=== Supplied records ===

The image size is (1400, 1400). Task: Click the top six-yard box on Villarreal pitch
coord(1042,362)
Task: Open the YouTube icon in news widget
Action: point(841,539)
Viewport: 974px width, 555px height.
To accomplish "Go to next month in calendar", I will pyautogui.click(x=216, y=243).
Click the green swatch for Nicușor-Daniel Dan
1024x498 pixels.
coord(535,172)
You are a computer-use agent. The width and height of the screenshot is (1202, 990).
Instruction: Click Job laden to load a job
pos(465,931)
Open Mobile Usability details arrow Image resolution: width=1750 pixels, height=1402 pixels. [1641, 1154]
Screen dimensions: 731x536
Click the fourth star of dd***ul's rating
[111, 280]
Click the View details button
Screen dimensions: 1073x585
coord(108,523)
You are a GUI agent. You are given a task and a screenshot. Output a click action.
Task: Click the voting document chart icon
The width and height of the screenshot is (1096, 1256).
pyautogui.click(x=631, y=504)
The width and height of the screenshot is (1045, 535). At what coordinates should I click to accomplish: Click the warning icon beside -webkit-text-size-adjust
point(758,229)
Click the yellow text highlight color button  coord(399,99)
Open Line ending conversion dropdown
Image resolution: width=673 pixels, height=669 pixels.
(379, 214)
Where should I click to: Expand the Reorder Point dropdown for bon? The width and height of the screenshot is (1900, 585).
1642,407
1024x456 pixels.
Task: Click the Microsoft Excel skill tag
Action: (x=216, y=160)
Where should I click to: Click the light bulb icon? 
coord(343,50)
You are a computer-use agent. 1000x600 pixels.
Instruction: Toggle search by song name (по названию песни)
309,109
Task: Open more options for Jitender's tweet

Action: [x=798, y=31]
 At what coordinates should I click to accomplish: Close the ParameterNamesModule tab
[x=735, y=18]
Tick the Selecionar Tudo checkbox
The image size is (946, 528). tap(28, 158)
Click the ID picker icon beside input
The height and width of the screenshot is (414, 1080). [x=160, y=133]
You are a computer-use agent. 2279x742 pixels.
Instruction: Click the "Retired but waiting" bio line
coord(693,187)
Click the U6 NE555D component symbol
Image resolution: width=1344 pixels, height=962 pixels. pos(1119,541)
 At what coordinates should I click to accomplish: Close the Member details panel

===

## Exercise requirements
Output the lines above verbatim and in full.

## Answer box
The image size is (1400, 1400). Task: Click the top six-yard box on Villarreal pitch
coord(1042,362)
Task: Open the YouTube icon in news widget
Action: point(841,539)
Viewport: 974px width, 555px height.
To accomplish "Go to next month in calendar", I will pyautogui.click(x=216, y=243).
Click the green swatch for Nicușor-Daniel Dan
1024x498 pixels.
coord(535,172)
You are a computer-use agent. The width and height of the screenshot is (1202, 990).
Instruction: Click Job laden to load a job
pos(465,931)
Open Mobile Usability details arrow Image resolution: width=1750 pixels, height=1402 pixels. [1641, 1154]
Screen dimensions: 731x536
Click the fourth star of dd***ul's rating
[111, 280]
Click the View details button
Screen dimensions: 1073x585
coord(108,523)
You are a GUI agent. You are given a task and a screenshot. Output a click action.
Task: Click the voting document chart icon
The width and height of the screenshot is (1096, 1256).
pyautogui.click(x=631, y=504)
The width and height of the screenshot is (1045, 535). At what coordinates should I click to accomplish: Click the warning icon beside -webkit-text-size-adjust
point(758,229)
Click the yellow text highlight color button  coord(399,99)
Open Line ending conversion dropdown
Image resolution: width=673 pixels, height=669 pixels.
(379, 214)
Where should I click to: Expand the Reorder Point dropdown for bon? The width and height of the screenshot is (1900, 585).
1642,407
1024x456 pixels.
Task: Click the Microsoft Excel skill tag
Action: (x=216, y=160)
Where should I click to: Click the light bulb icon? 
coord(343,50)
You are a computer-use agent. 1000x600 pixels.
Instruction: Toggle search by song name (по названию песни)
309,109
Task: Open more options for Jitender's tweet

Action: [x=798, y=31]
 At what coordinates should I click to accomplish: Close the ParameterNamesModule tab
[x=735, y=18]
Tick the Selecionar Tudo checkbox
The image size is (946, 528). tap(28, 158)
Click the ID picker icon beside input
The height and width of the screenshot is (414, 1080). [x=160, y=133]
You are a computer-use agent. 2279x742 pixels.
Instruction: Click the "Retired but waiting" bio line
coord(693,187)
Click the U6 NE555D component symbol
Image resolution: width=1344 pixels, height=962 pixels. pos(1119,541)
 At what coordinates should I click to accomplish: Close the Member details panel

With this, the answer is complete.